▸ **REQUEST**:
Repeat everything from the line containing "The height and" down to the end of the data, keeping each line as it stands.

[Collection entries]
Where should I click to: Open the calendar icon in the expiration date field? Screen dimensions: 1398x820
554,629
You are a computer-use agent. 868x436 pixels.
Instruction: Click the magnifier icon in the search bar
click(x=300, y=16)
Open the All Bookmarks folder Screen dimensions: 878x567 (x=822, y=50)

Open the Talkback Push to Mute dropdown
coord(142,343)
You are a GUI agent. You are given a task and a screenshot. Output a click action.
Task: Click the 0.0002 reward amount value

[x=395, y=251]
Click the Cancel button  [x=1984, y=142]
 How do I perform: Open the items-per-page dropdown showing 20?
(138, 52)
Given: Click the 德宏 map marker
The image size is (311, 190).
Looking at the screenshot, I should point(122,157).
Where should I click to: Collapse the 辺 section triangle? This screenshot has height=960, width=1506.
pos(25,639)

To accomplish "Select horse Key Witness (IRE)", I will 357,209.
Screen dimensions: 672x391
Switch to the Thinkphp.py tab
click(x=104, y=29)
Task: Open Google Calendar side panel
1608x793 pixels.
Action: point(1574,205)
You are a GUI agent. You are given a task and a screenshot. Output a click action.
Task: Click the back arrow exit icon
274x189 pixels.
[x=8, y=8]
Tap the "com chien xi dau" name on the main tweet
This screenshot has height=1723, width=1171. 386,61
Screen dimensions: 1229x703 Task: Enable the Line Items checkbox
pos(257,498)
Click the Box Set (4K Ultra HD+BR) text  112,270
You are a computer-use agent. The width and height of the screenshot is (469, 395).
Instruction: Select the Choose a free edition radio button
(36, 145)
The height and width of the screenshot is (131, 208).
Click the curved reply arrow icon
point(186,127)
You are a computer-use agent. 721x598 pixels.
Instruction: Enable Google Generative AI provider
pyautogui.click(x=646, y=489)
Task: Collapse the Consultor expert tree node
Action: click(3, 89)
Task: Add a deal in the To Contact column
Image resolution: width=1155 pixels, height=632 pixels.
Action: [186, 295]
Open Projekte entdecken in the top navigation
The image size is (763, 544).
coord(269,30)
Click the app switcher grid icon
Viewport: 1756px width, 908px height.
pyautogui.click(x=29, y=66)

▸ **THE RESULT**:
The height and width of the screenshot is (131, 208).
Click the curved reply arrow icon
point(186,127)
You are a computer-use agent. 721x598 pixels.
Instruction: Enable Google Generative AI provider
pyautogui.click(x=646, y=489)
Task: Collapse the Consultor expert tree node
Action: click(3, 89)
Task: Add a deal in the To Contact column
Image resolution: width=1155 pixels, height=632 pixels.
Action: [186, 295]
Open Projekte entdecken in the top navigation
The image size is (763, 544).
coord(269,30)
Click the app switcher grid icon
Viewport: 1756px width, 908px height.
pyautogui.click(x=29, y=66)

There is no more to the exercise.